Thursday, April 17, 2014

He wasn't wondering.

Reindeer boxer shorts rest limply on Conor Buckley's desk chair. It's June, so this is to be expected. The idea that someone would purchase underwear only for a particular season or holiday is ridiculous. He's had to explain this to a variety of overnight guests. He would be better served to use his breath on perhaps explaining why being such a slob helps him focus on his work. However, Conor can't actually do that. He can't do that because he has had "Art Block" for a week, and always does when his life's a mess.

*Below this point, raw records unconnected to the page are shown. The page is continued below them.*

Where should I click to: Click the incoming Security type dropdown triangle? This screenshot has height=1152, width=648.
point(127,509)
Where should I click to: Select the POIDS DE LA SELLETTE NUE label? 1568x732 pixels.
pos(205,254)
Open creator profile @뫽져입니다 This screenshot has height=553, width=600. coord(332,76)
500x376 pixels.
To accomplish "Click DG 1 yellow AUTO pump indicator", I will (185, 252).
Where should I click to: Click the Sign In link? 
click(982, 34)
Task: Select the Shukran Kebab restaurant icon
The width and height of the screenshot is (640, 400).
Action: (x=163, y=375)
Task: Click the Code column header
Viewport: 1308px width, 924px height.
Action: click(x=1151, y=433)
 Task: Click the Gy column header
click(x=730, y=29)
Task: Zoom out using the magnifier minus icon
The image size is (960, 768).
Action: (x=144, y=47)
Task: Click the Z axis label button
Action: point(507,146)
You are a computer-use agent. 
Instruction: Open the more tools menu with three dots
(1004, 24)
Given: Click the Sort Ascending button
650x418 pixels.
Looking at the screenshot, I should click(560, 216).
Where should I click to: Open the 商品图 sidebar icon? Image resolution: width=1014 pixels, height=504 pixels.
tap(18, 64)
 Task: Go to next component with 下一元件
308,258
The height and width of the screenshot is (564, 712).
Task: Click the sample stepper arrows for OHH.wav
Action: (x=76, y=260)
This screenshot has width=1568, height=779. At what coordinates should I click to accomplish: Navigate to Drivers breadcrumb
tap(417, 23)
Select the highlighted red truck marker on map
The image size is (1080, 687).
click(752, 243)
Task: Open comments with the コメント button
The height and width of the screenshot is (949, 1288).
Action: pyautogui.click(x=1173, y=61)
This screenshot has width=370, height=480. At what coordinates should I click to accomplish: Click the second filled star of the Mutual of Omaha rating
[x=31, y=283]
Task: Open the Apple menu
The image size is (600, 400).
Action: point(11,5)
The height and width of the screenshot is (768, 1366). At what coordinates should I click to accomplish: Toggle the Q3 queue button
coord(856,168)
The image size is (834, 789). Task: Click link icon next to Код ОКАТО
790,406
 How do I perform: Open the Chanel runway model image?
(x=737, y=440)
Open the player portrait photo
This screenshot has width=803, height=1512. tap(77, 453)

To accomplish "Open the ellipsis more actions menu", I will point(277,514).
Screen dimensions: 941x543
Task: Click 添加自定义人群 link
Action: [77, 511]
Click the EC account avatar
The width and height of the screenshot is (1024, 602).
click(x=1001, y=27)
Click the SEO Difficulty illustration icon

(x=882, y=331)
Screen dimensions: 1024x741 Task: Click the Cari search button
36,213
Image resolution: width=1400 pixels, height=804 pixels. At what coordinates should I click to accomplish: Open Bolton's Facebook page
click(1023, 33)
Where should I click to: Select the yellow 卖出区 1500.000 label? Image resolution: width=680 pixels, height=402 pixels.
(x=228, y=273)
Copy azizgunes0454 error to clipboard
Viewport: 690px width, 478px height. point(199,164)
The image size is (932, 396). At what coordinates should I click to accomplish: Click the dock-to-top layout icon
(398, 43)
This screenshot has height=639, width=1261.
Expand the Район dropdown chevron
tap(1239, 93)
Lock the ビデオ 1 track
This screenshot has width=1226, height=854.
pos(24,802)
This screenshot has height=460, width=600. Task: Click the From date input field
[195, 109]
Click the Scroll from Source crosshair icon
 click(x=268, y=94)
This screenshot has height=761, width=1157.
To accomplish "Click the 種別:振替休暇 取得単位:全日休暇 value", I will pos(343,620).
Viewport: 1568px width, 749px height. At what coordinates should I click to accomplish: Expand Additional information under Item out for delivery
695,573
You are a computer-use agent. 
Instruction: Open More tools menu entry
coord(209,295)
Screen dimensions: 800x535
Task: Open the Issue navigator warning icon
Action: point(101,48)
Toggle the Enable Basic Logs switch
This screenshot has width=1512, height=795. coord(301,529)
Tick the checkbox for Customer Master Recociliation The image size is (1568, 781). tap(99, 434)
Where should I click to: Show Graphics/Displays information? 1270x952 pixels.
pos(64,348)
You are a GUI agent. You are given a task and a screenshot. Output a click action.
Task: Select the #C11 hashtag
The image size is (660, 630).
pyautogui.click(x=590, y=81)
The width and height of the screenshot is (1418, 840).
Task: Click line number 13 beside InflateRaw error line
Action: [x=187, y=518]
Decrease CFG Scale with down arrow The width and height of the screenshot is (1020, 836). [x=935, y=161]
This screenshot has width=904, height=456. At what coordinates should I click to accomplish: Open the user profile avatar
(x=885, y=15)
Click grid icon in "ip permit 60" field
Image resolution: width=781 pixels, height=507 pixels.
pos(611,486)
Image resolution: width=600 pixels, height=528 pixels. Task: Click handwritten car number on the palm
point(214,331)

Conor started off college as an English major, hence the borrowing and re-appropriating of the term "Blank Block." Conor would sooner say he had "Sex Block" when he inevitably failed at showing the ladies why he was an OK choice for the night (feel free to substitute: week or month, nothing more than that, obviously), than to admit that he's not always the most suave.

He's not-not suave. He's just, a — a guy — a guy in his twenties. And, he's figuring it out, just like the  rest of them...the guys, the rest of the guys in their twenties. Obviously he's excepting those who got tricked into a young-just-out-of-college-marriage. Everyone has a pair of friends like that, or rather, has a friend who has a wife or husband that you've had to become friends with because apparently they're going to be around for the long haul, probably longer than you in the end.

Conor's apartment definitely looks as though someone lives there, but not as though he plans on living there for longer than three months. Nothing hangs on the walls, but there are framed posters of Fight Club and Warrior leaning on them. The idea was there, it's the execution that's a consistent fail.

"Hey dude," Conor says to Patrick, his roommate, who's sitting on the couch Patrick's mom purchased for the apartment eight months ago. She came to visit from New Hampshire, had nowhere to sit when she "popped by" to say hello, so went to Pottery Barn and "made it right."

"Hey," Patrick returns. "How was yesterday?"

Yesterday? Patrick was referring to their mid-week debauchery. Conor had recently been let go from his job at some call center downtown, so decided to blow a hundred bucks like he had it.

"Fine — Jenn was there." Of course she was.

"Yeah, I saw her."

"Yeah."

Conor walks over to the pantry, opens it, looks into it for a bit, then closes it taking nothing out.

"She was with Katie," Conor continues. Jenn and Conor had never dated. They'd always teetered on the line. Sure, they'd made out. Sure, Conor had invited her over to his house after parties. Sure, they've seen each other naked. But, dated? No. "It's everything but the label," she had said when she explained why she couldn't do it anymore. "It's not the label, Conor, it's the lack of one."

It's not as though Conor thought he blew it with Jenn. By his calculation, he'd been the one rejected.
Flash to last night:
"Hey, there," Jen said, but, really it was more like a shout, from down the bar.

"Hey, hey," Conor said, smiling. "How've you been?"

Conor crossed over to where she was.

"I'm good. I'm fine. Katie's here."

"Yeah, I know. I saw her from the balcony."

"How mysterious..."

When Jenn smiles, she shows all of her teeth. She smiles, and she laughs. And it makes the people around her do the same. Conor never understood the phrase laughter's contagious until he met Jenn.

"So mysterious."

"How've you been?"

"Pretty good. Just working." Conor paused remembering he'd been let go. "I mean, I'm looking for work right now. Feels like a job. But I'm painting, and stuff. So..."

"Tell me about it."

"I just did." The two laughed.

"Funny. Anyway, I should get back —"

"Of course. Good to see you."  Jenn turned to go, then spun back around quickly. Conor was still looking in her direction.

"I'm here with someone."

She said it like he was wondering. But he wasn't wondering. And that's what's made the moment so awkward.

"That's great," Conor said, then smiled out of the side of his mouth.

They looked at each other, said goodbye again, and Conor proceeded to spend money like he had it.

"Anyway, she looked good," Conor said.

"Not a surprise, man."

Conor walks back into his room, closes the door, collects last night's clothes from the floor, then puts them on his bed. He picks up his jeans, examines them, smells them, then slides them on. He does the same with a green-grey t-shirt, then sits down at his desk, looks at his sketch pad, his reindeer boxers still on the seat-back.